### Directions
Could you copy exactly the lines from the one containing "Screen dimensions: 695x442" through the last line of the records below, leaving out any pictures?

(Screenshot grounding data)
··········
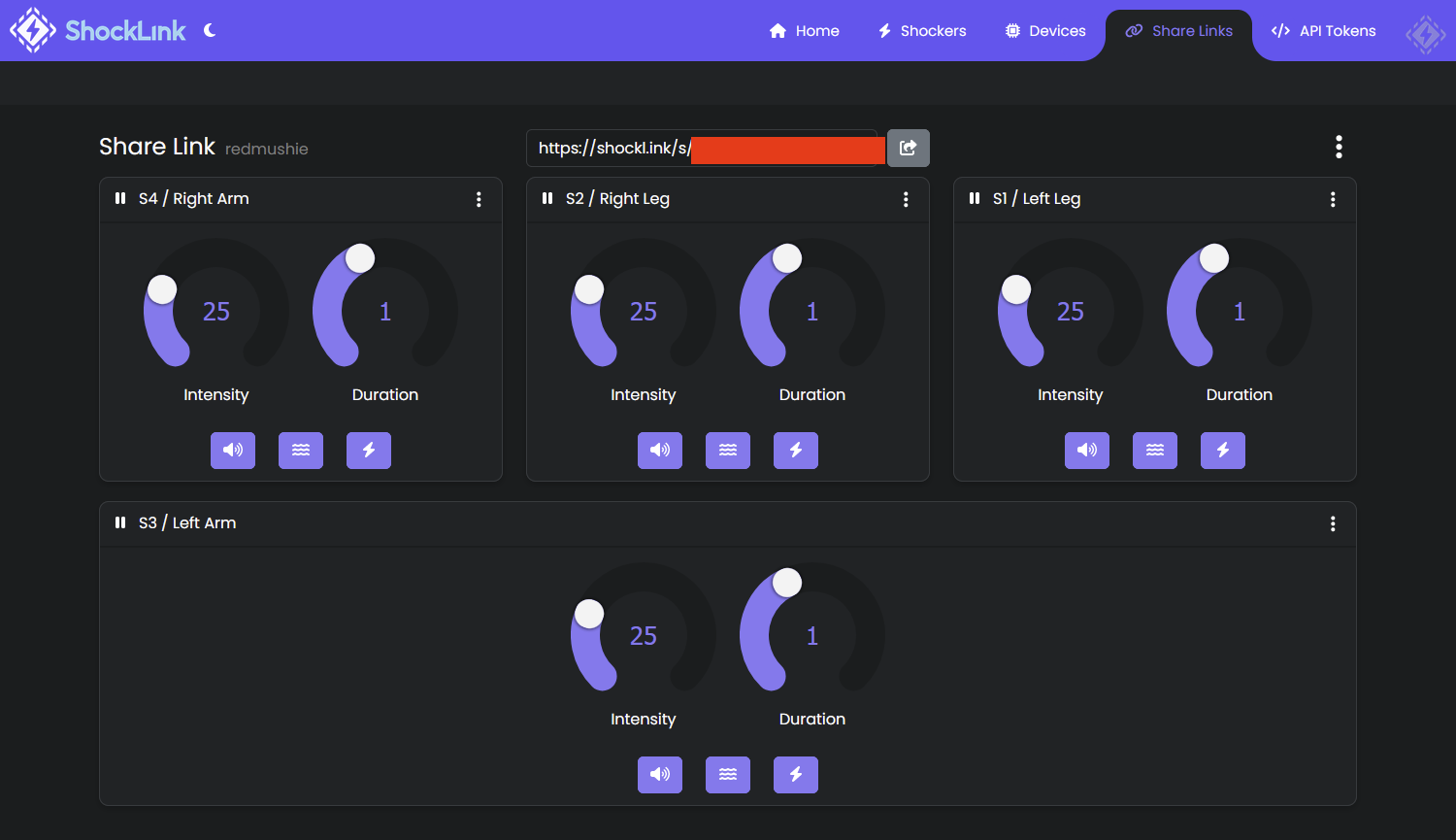Open options menu for S2 / Right Leg
The width and height of the screenshot is (1456, 840).
coord(906,198)
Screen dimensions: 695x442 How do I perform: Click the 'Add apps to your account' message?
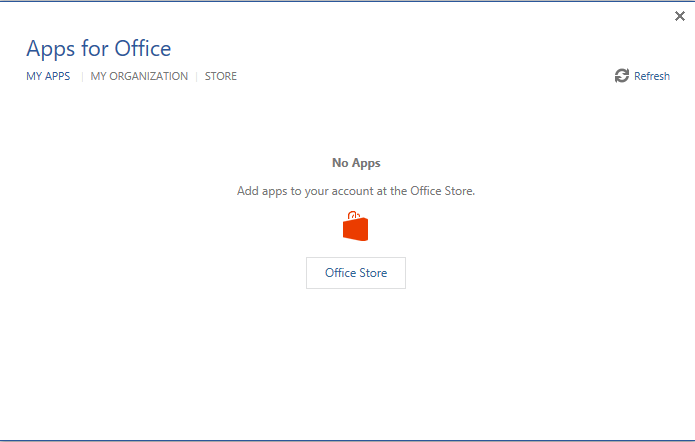tap(355, 190)
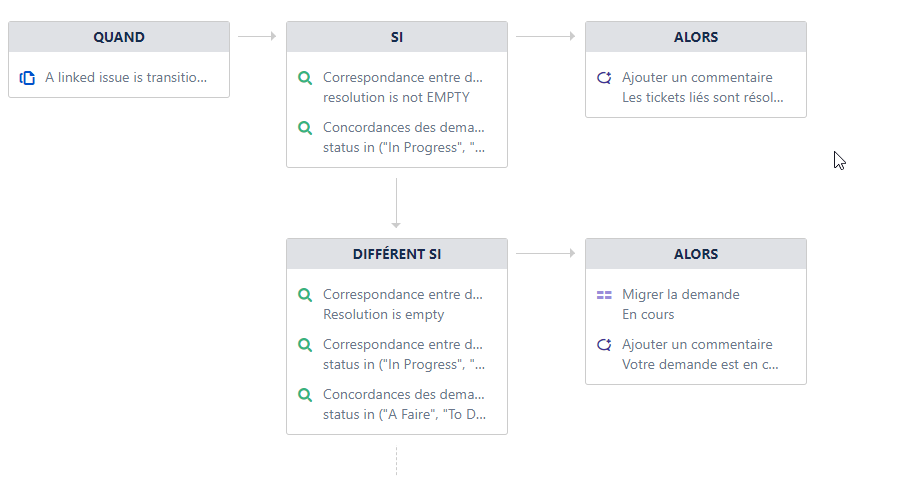This screenshot has height=477, width=908.
Task: Click magnifier icon beside 'Concordances des dema...' in SI
Action: coord(305,127)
··········
### Task solution
Screen dimensions: 695x442 How do I perform: Click the 'Add apps to your account' message?
tap(355, 190)
This screenshot has height=477, width=908.
Task: Click magnifier icon beside 'Concordances des dema...' in SI
Action: coord(305,127)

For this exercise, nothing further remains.